Travel with John in his tiny ship as he almost loses his life in the BOC solo
round-the-world circum- navigation sailing race... ...John
awoke to a terrible crash. Jack-knifing up in bed, he came close to knocking himself
unconscious on the roof above.
Ahead of him, through the darkness, he came face to face with his worst
nightmare. Even in the darkness, he knew what had happened: the mast had broken. It had
sheared off flush with the deck, hopped off its mount and come smashing straight down
through the cabin like a half-ton pile driver.
Water was pouring in. Shattered pieces of the deck were everywhere and
the cabin was in chaos. For the first time in his life, John Hughes tasted real terror.
"I had an immediate fear for the boat and, by association, my life.

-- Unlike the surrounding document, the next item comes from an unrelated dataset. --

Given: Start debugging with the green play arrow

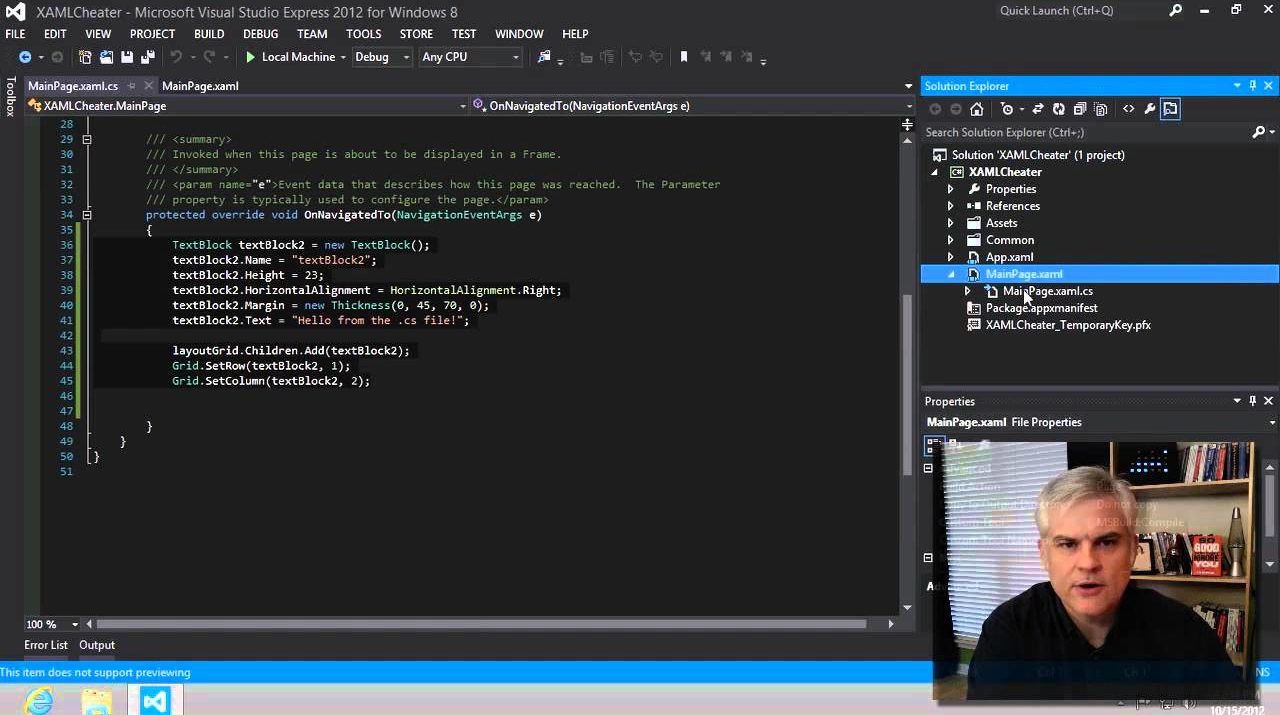Looking at the screenshot, I should click(x=251, y=57).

I knew that if the top half of the mast went over the side and punctured the hull, the
boat would sink.
Clad only in his boots and underwear, John scrambled on deck. The entire
upper part of the mast and all the rigging was lying in the water at right angles to the
boat. It was like looking at a bird with a broken wing.
2:30 a.m. February 6, 1987: He was 2,880 km east-southeast of New
Zealand and 5,280 km west of Cape Horn, the southernmost tip of South America. At perhaps
the furthest point from land of anywhere on his 44,800-km journey, John Hughes was facing
the greatest of all seafarer's fears: adrift, without a mast, and completely alone...
And
learn that if you are committed enough to your task, you can accomplish the extraordinary:
...To buy his boat, John had spent his life savings on the down payment of $50,000. The
rest he had either borrowed from the bank or worked extra hours to earn. To cut corners,
he shared an apartment with his older brother, David. It took all he had just to get to
the starting line.
"I set sailing around the world alone as a goal to establish
what sort of a person I was," John says, as his tall forehead tips forward the way it
does when he's serious about what he's saying. "Even today, people say that with the
money I dumped into my boat I could have paid for a house and be living on easy street.
Maybe I could, but that's not so important to me. That solo sailing goal was more
important to me than anything"...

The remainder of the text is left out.